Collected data
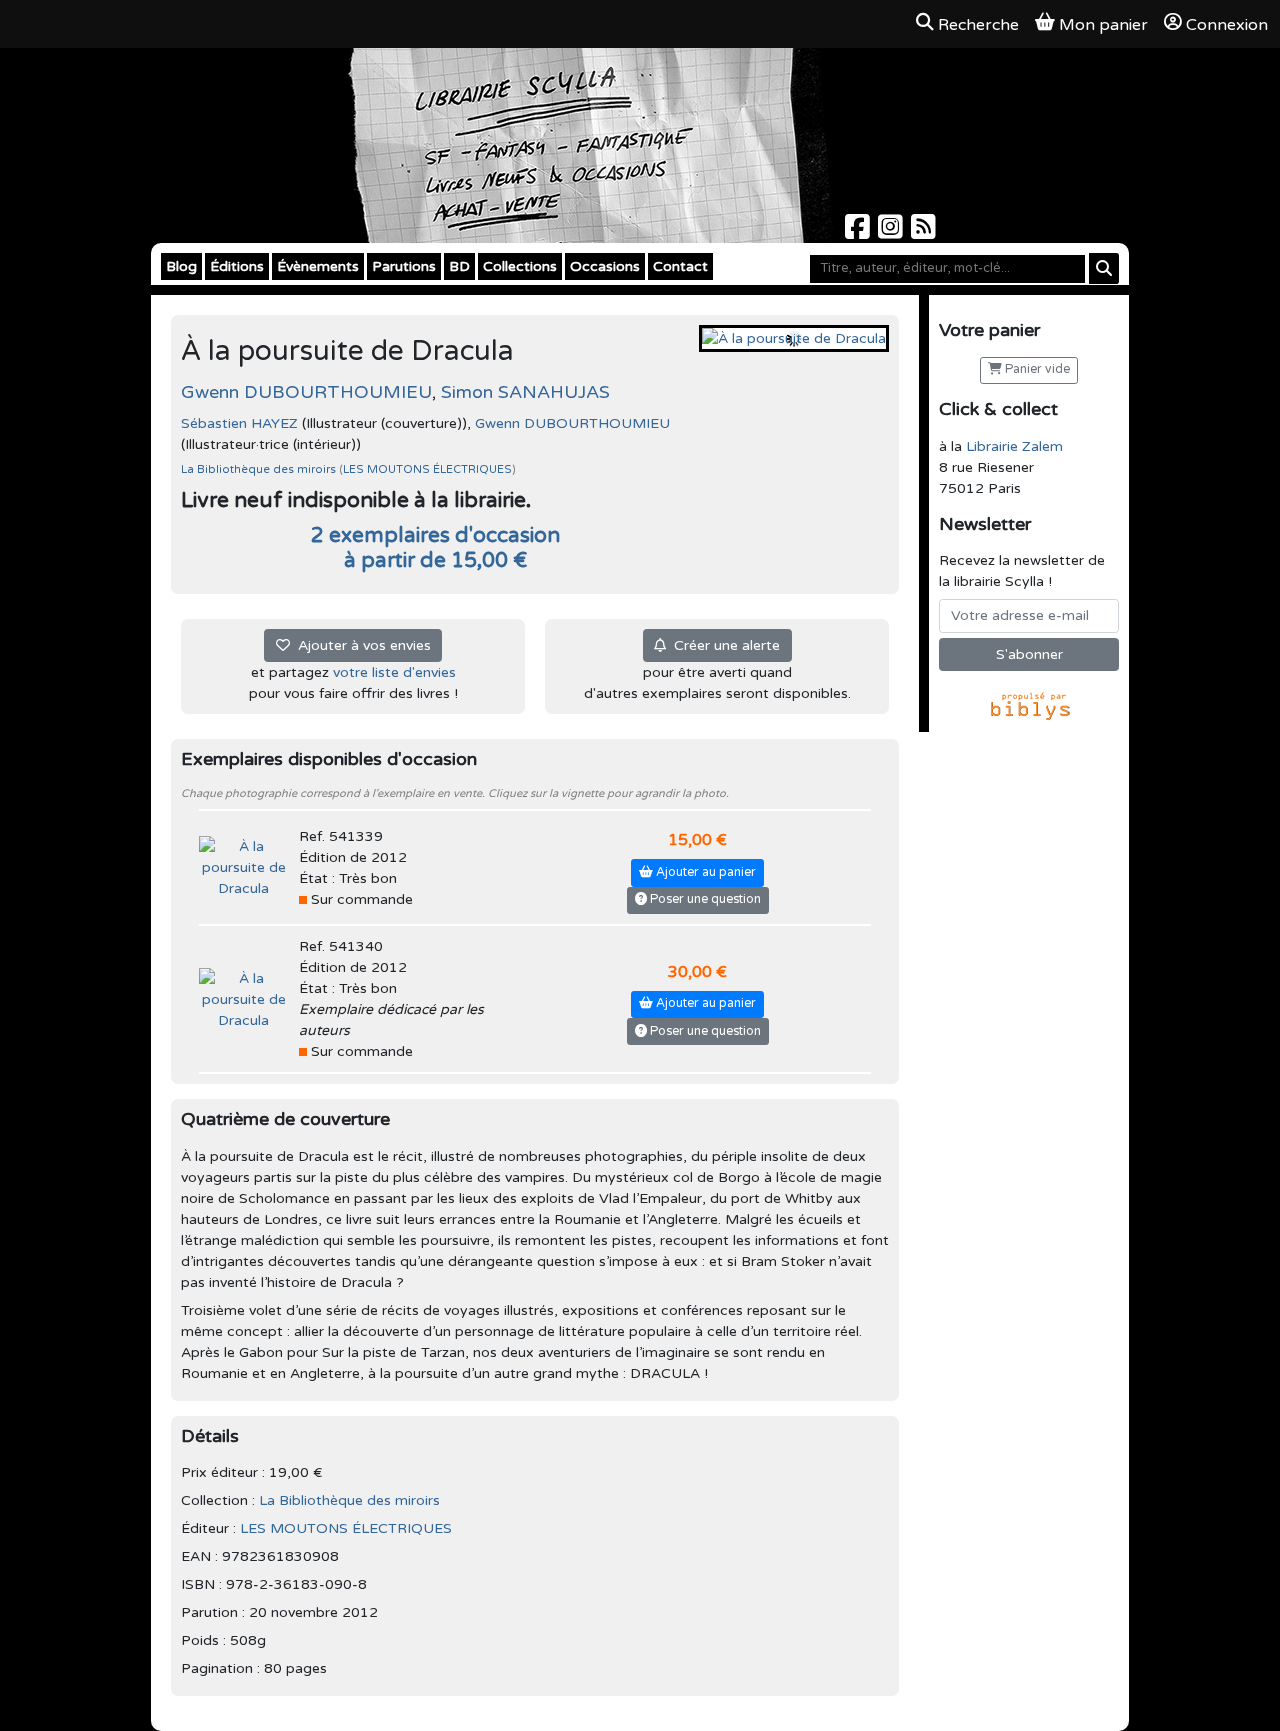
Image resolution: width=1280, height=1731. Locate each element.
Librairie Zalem (1014, 446)
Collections (520, 266)
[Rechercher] (1104, 268)
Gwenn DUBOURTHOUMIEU (306, 392)
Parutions (404, 266)
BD (459, 266)
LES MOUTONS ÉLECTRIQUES (427, 469)
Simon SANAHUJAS (525, 392)
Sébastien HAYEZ (239, 423)
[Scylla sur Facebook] (859, 232)
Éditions (237, 266)
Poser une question (704, 899)
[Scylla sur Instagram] (892, 232)
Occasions (605, 266)
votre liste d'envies (394, 672)
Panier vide (1036, 369)
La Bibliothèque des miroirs (260, 469)
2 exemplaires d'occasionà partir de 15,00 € (435, 548)
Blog (181, 266)
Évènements (318, 266)
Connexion (1227, 25)
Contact (680, 266)
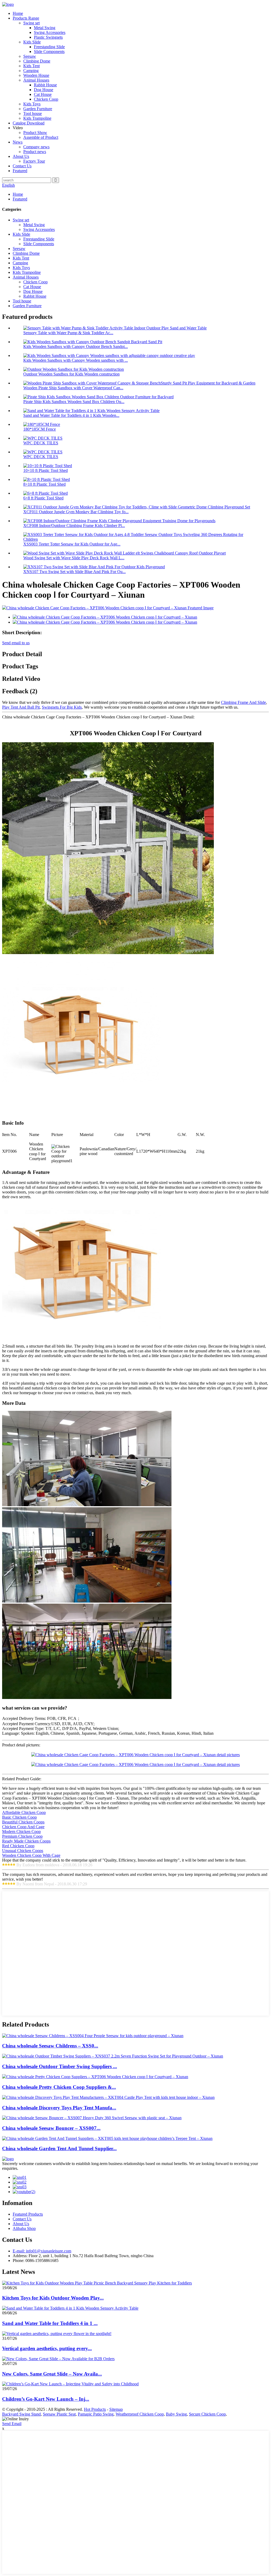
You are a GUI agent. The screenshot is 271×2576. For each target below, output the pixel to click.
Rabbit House (45, 85)
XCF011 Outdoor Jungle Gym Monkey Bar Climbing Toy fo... (76, 511)
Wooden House (36, 75)
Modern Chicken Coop (21, 1831)
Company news (36, 147)
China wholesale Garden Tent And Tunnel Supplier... (59, 2148)
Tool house (32, 113)
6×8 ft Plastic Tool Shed (43, 498)
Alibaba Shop (24, 2228)
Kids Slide (32, 42)
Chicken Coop (46, 99)
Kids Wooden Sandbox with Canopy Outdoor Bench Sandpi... (75, 346)
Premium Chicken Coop (22, 1836)
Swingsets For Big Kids (62, 707)
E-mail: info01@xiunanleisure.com (42, 2251)
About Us (21, 156)
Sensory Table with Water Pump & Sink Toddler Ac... (68, 332)
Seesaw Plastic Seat (59, 2414)
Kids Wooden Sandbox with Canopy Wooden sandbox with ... (75, 360)
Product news (34, 151)
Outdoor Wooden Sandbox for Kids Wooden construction (71, 374)
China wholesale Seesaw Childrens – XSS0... (50, 2046)
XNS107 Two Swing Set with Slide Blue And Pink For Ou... (74, 571)
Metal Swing (44, 27)
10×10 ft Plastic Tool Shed (45, 470)
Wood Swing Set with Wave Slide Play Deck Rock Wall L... (73, 558)
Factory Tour (34, 161)
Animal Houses (36, 80)
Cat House (43, 94)
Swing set (31, 23)
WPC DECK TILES (40, 443)
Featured (20, 170)
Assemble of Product (40, 137)
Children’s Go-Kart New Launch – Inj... (45, 2399)
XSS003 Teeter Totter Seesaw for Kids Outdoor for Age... (71, 544)
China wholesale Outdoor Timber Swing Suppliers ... (59, 2066)
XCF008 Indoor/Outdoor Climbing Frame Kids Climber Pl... (74, 525)
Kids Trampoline (37, 118)
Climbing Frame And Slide (243, 702)
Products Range (26, 18)
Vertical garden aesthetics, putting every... (47, 2348)
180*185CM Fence (39, 429)
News (17, 142)
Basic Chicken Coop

Work to be completed
Write out exactly the lines of the entries above that run from the line containing "Outdoor Wooden Sandbox" through the last line, including both.

Output for this task
Outdoor Wooden Sandbox for Kids Wooden construction (71, 374)
China wholesale Seesaw Childrens – XSS0... (50, 2046)
XNS107 Two Swing Set with Slide Blue And Pink For Ou... (74, 571)
Metal Swing (44, 27)
10×10 ft Plastic Tool Shed (45, 470)
Wood Swing Set with Wave Slide Play Deck Rock Wall L... (73, 558)
Factory Tour (34, 161)
Animal Houses (36, 80)
Cat House (43, 94)
Swing set (31, 23)
WPC DECK TILES (40, 443)
Featured (20, 170)
Assemble of Product (40, 137)
Children’s Go-Kart New Launch – Inj... (45, 2399)
XSS003 Teeter Totter Seesaw for Kids Outdoor for Age... (71, 544)
China wholesale Outdoor Timber Swing Suppliers ... (59, 2066)
XCF008 Indoor/Outdoor Climbing Frame Kids Climber Pl... (74, 525)
Kids Trampoline (37, 118)
Climbing Frame And Slide (243, 702)
Products Range (26, 18)
Vertical garden aesthetics, putting every... (47, 2348)
180*185CM Fence (39, 429)
News (17, 142)
Basic Chicken Coop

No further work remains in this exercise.